The world will tell us we are weak, but don’t believe them. We live in a world that no longer values this softness, and that no longer values our elders, who can help guide us to the other side if we let them. Instead the world worships youth, money, ambition.

But underneath all of that, ours is still the power that makes the world go round. All of human growth is founded on our bonds. We are the ones who hold everything together, and we know it. People can chase their ambitions and acquire fancy things and worship youth, but beneath all of that, our love and connection is the bedrock of humanity, as strong as the foundations of the earth.

We are the healers, the life-givers, the caregivers, the ones who love the hurt and forgotten, the ones who stay and tend the wounded after the world has moved on. We are the ones who show up, again and again, because we can do nothing less for our children.

We are the ones who can bend the arc of history toward justice. Like Mother Jones, who lost all of her own children and then fought relentlessly for the maimed and forgotten children working in factories. We are the peace bringers. We are the community builders, who forge and maintain our connections.

The world sorely needs our superpowers now. The bullies have taken over the playground. Toxic masculinity will not go down without a fight. But we can see right through them: we can see their desperate need for attention and validation, we can see the empty hole they are forever trying to fill with power and money and fame, we can see that they have missed the point of life entirely; and we can see that they have no power over us. We will win, because we will never stop showing up. It’s what moms do.

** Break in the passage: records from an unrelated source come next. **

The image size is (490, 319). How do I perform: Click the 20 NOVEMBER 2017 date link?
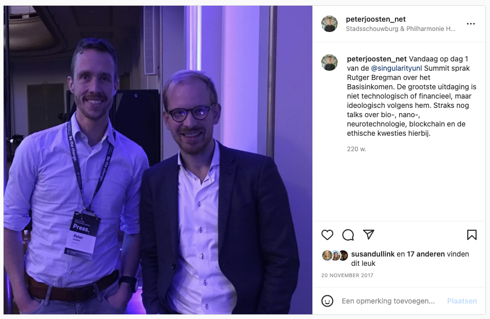347,275
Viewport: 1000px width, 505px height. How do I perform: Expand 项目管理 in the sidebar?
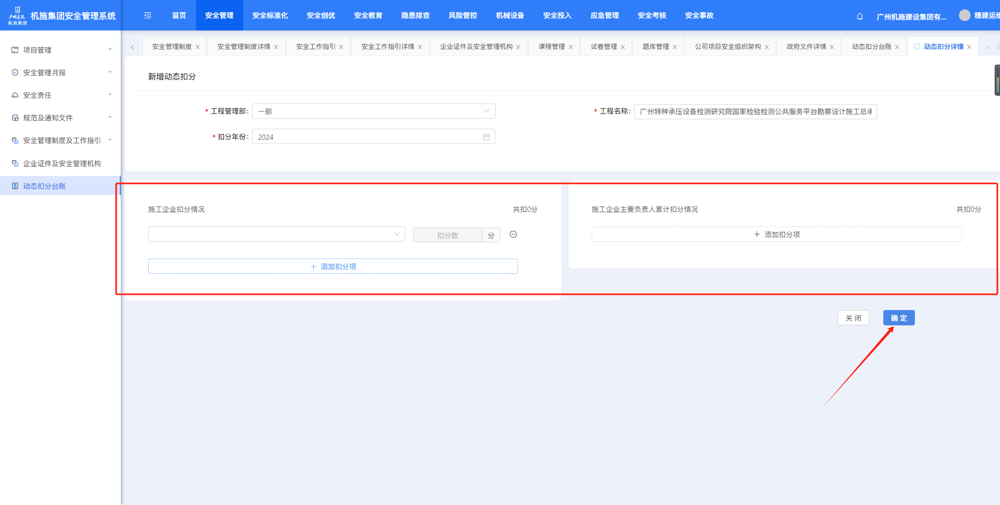(x=60, y=50)
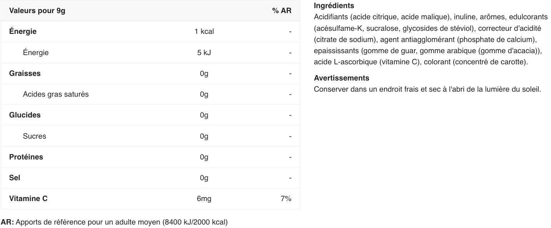Image resolution: width=551 pixels, height=228 pixels.
Task: Click the '5 kJ' energy value
Action: pos(204,52)
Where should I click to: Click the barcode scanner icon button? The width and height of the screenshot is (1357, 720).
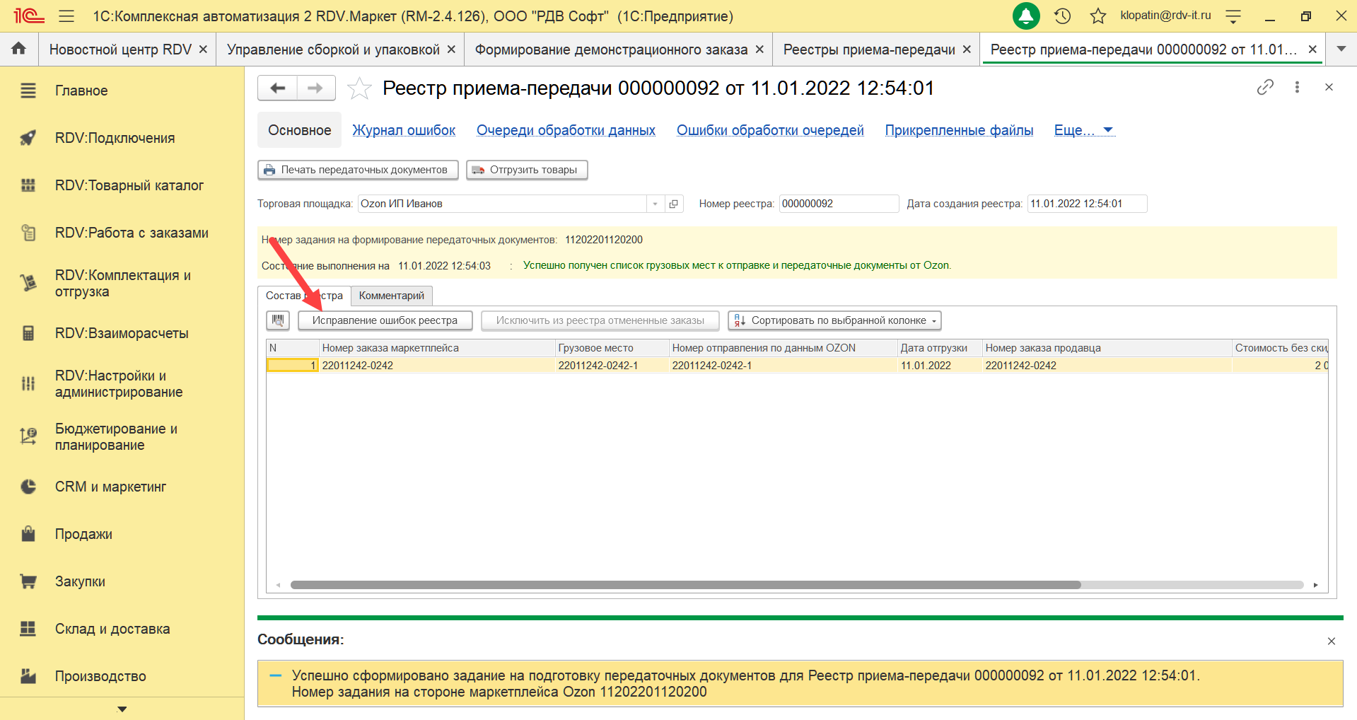[278, 320]
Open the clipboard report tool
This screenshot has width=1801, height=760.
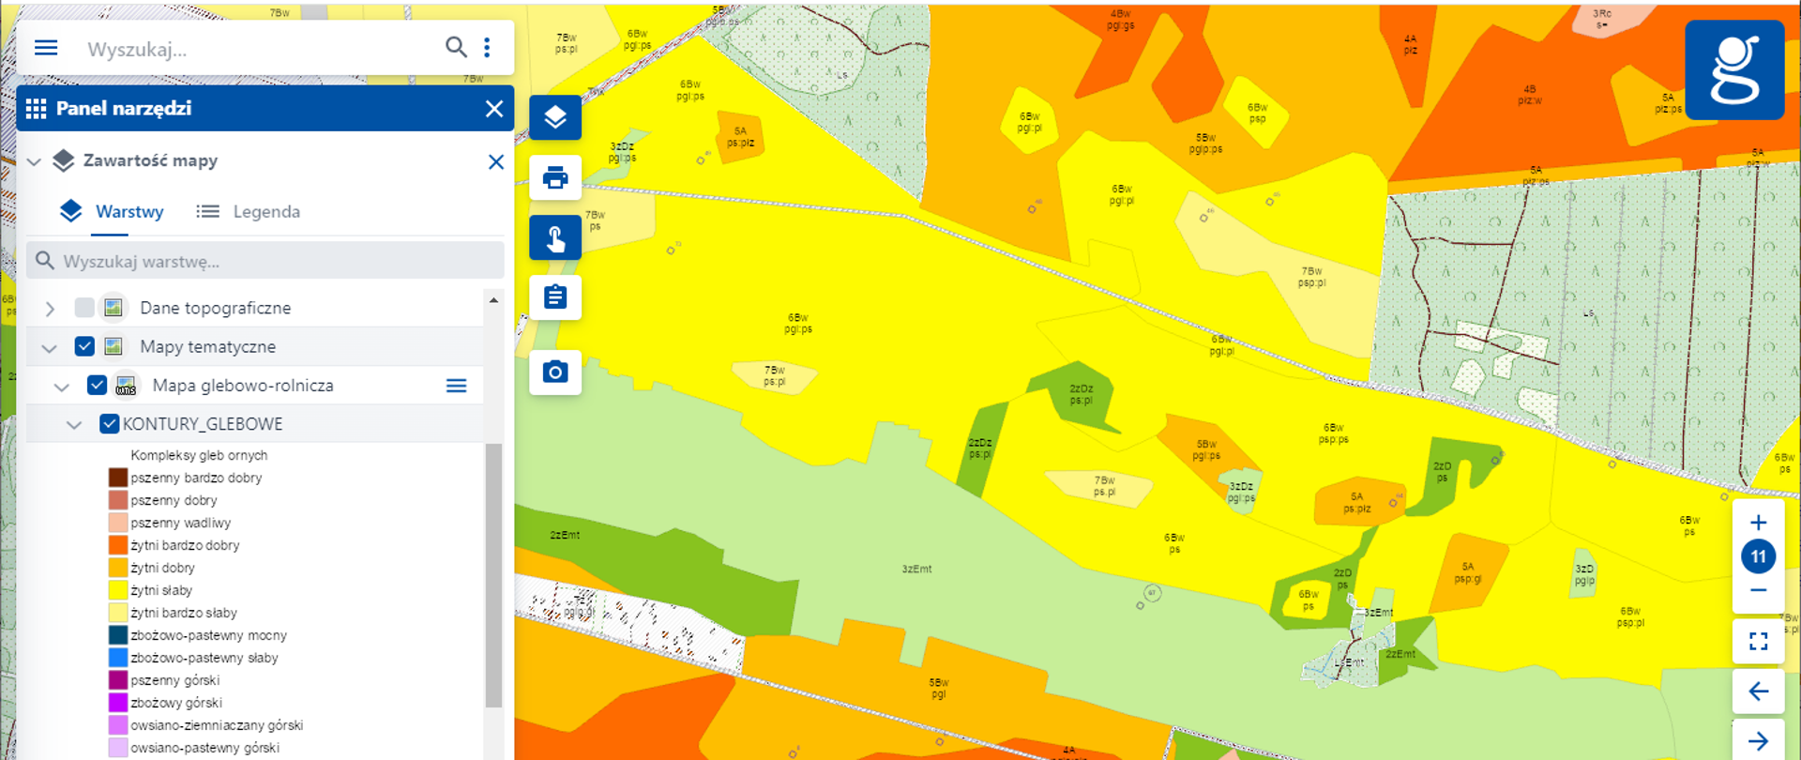point(555,297)
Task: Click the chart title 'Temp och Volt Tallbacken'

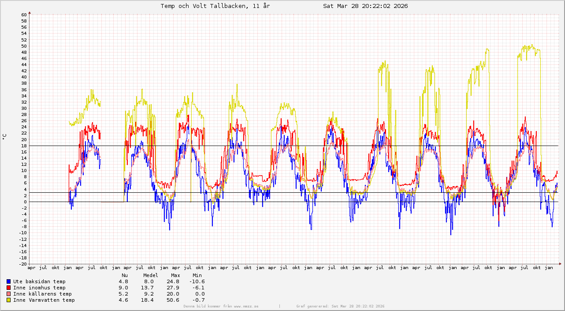Action: click(215, 6)
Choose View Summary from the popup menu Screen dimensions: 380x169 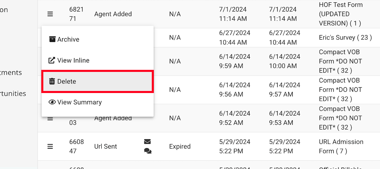(x=79, y=102)
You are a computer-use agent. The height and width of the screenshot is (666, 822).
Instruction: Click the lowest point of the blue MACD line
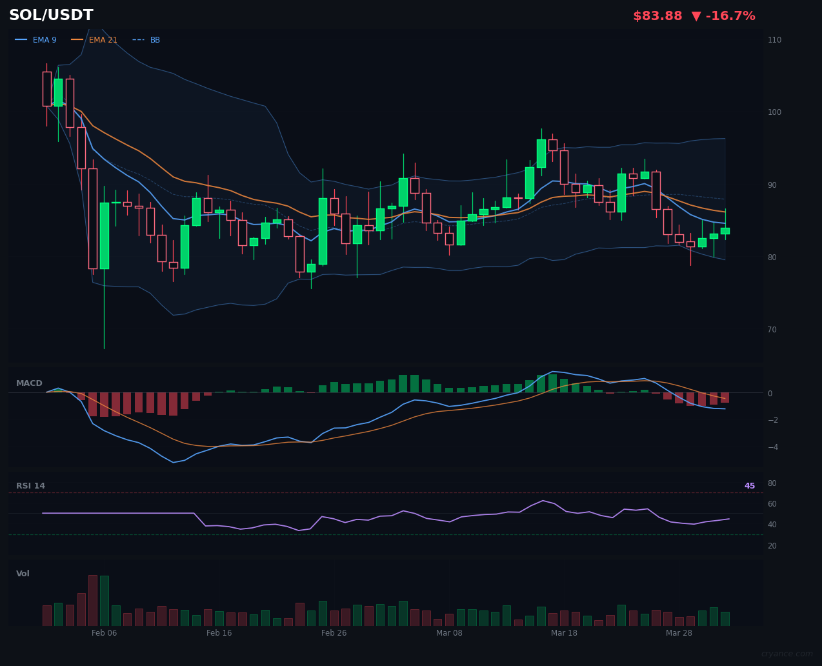(x=173, y=462)
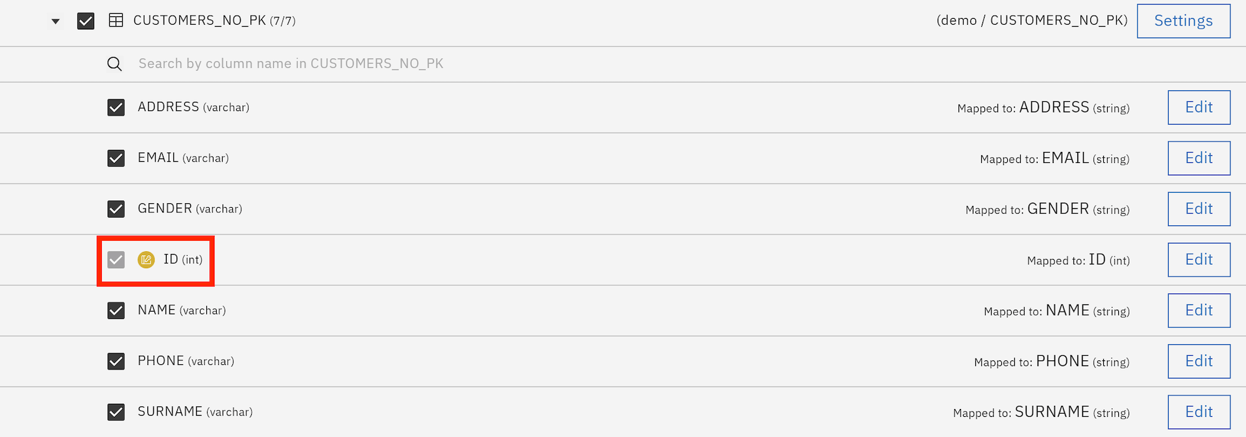Image resolution: width=1246 pixels, height=437 pixels.
Task: Edit the GENDER column mapping
Action: tap(1199, 208)
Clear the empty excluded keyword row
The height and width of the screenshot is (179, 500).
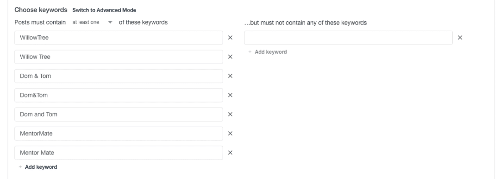coord(460,38)
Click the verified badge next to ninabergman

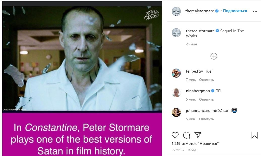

So Mama Bears of the world, unite, dust off those superpowers, and take heart: we got this. Even if we shed a few tears along the way.

Jami worked as a librarian for over a decade before choosing to stay home when her son, now 4, was born. She also has a 17-year-old daughter. She makes all-natural soap and body products and sells them through her company, Dancing Bee Farms (dancingbeefarms.net). She lives with her husband, daughter, and son on an acre of land in rural Ohio, where they keep bees, garden, and brew beer.